Updated on 2022-11-22
Antivirus maker Bitdefender said it identified four Android apps on the official Play Store acting as downloaders for the SharkBot banking trojan. The apps were file managers but also contained malicious code to help deploy malware on a user’s device after their Play Store installation. Read more: Android SharkBot Droppers on Google Play Underline Platform’s Security Needs
Overview: Google Pulls Malware-Spreading Apps Disguised as Anti-Virus from Google Play Store
Google has pulled half a dozen malicious Android apps from the Google Play Store after they were found to spread info-stealing malware. The apps were installed a total of 15,000 times. The malware, known as Sharkbot, steals credentials and banking data. Researchers from Check Point discovered the malware-laced apps.
Note
- Beware of software bearing gifts, in this case applications purporting to be anti-virus solutions that install malware instead. Even more dangerous: a user installing what they think is AV is more likely to grant that application all requested permissions. Provide users with approved device security tools and profiles rather than letting them choose their own.

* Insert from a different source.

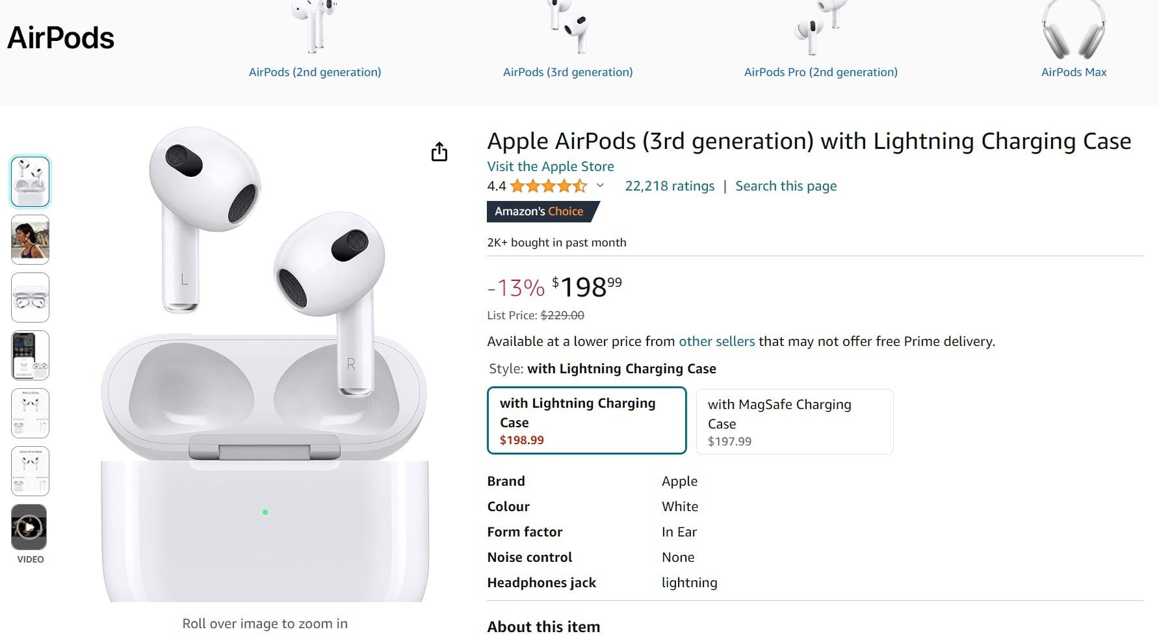Viewport: 1159px width, 636px height.
Task: Open AirPods (2nd generation) product image
Action: [315, 26]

Note that these apps themselves didn’t contain the malware; instead, they downloaded it after fooling the user with a pretty icon and otherwise legitimate looking app. As the apps have been pulled from the Play Store, Play Protect will remove them on installed devices, but the damage is likely done, and infected devices will likely need a factory reset.
- I’d like to see two things: (1) Good data from Google Play Store and Apple App Store on the average time before a bad app is detected and removed; and (2) a security settings switch that filters app store view to only show apps have been published longer than that average. I guess the third thing would be to that average time decrease to hours, then minutes, vs. days.